The records below should be printed once more, exactly as they appear.

(Records supplied begins)

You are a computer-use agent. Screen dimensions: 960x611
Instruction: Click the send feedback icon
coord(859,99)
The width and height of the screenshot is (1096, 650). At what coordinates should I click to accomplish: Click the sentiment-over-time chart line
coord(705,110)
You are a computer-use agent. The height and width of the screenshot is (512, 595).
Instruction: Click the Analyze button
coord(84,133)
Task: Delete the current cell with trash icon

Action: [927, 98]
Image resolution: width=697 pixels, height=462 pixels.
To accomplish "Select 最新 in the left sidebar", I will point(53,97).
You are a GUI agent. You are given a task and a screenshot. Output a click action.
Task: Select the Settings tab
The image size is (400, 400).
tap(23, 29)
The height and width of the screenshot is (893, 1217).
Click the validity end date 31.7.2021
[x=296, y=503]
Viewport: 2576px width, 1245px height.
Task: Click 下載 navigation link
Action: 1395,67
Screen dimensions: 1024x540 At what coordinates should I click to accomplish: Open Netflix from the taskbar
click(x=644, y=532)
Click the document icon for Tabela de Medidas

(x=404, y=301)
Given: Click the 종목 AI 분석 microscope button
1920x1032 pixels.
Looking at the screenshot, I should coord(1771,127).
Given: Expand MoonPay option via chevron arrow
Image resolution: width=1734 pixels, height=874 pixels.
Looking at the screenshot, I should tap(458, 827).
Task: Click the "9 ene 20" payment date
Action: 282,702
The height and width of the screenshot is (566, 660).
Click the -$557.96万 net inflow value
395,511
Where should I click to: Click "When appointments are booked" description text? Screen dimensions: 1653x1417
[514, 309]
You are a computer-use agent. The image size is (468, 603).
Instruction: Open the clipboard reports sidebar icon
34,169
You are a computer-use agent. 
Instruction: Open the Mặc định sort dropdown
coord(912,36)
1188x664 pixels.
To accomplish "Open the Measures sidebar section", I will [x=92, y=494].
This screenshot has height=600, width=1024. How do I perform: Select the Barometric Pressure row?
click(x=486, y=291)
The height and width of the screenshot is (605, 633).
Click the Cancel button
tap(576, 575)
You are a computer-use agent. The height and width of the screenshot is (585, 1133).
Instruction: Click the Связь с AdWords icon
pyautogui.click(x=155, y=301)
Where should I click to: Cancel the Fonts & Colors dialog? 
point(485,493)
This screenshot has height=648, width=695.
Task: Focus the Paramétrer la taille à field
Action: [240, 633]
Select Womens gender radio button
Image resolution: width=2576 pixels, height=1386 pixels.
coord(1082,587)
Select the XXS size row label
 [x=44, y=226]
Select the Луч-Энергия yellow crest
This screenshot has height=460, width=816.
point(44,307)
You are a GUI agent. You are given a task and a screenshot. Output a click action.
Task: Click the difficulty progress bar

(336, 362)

(Records supplied ends)

Answer section
You are a computer-use agent. Screen dimensions: 960x611
Instruction: Click the send feedback icon
coord(859,99)
The width and height of the screenshot is (1096, 650). At what coordinates should I click to accomplish: Click the sentiment-over-time chart line
coord(705,110)
You are a computer-use agent. The height and width of the screenshot is (512, 595).
Instruction: Click the Analyze button
coord(84,133)
Task: Delete the current cell with trash icon

Action: [927, 98]
Image resolution: width=697 pixels, height=462 pixels.
To accomplish "Select 最新 in the left sidebar", I will point(53,97).
You are a GUI agent. You are given a task and a screenshot. Output a click action.
Task: Select the Settings tab
The image size is (400, 400).
tap(23, 29)
The height and width of the screenshot is (893, 1217).
Click the validity end date 31.7.2021
[x=296, y=503]
Viewport: 2576px width, 1245px height.
Task: Click 下載 navigation link
Action: 1395,67
Screen dimensions: 1024x540 At what coordinates should I click to accomplish: Open Netflix from the taskbar
click(x=644, y=532)
Click the document icon for Tabela de Medidas

(x=404, y=301)
Given: Click the 종목 AI 분석 microscope button
1920x1032 pixels.
Looking at the screenshot, I should coord(1771,127).
Given: Expand MoonPay option via chevron arrow
Image resolution: width=1734 pixels, height=874 pixels.
Looking at the screenshot, I should tap(458, 827).
Task: Click the "9 ene 20" payment date
Action: 282,702
The height and width of the screenshot is (566, 660).
Click the -$557.96万 net inflow value
395,511
Where should I click to: Click "When appointments are booked" description text? Screen dimensions: 1653x1417
[514, 309]
You are a computer-use agent. The image size is (468, 603).
Instruction: Open the clipboard reports sidebar icon
34,169
You are a computer-use agent. 
Instruction: Open the Mặc định sort dropdown
coord(912,36)
1188x664 pixels.
To accomplish "Open the Measures sidebar section", I will [x=92, y=494].
This screenshot has height=600, width=1024. How do I perform: Select the Barometric Pressure row?
click(x=486, y=291)
The height and width of the screenshot is (605, 633).
Click the Cancel button
tap(576, 575)
You are a computer-use agent. The height and width of the screenshot is (585, 1133).
Instruction: Click the Связь с AdWords icon
pyautogui.click(x=155, y=301)
Where should I click to: Cancel the Fonts & Colors dialog? 
point(485,493)
This screenshot has height=648, width=695.
Task: Focus the Paramétrer la taille à field
Action: [240, 633]
Select Womens gender radio button
Image resolution: width=2576 pixels, height=1386 pixels.
coord(1082,587)
Select the XXS size row label
 [x=44, y=226]
Select the Луч-Энергия yellow crest
This screenshot has height=460, width=816.
point(44,307)
You are a GUI agent. You are given a task and a screenshot. Output a click action.
Task: Click the difficulty progress bar

(336, 362)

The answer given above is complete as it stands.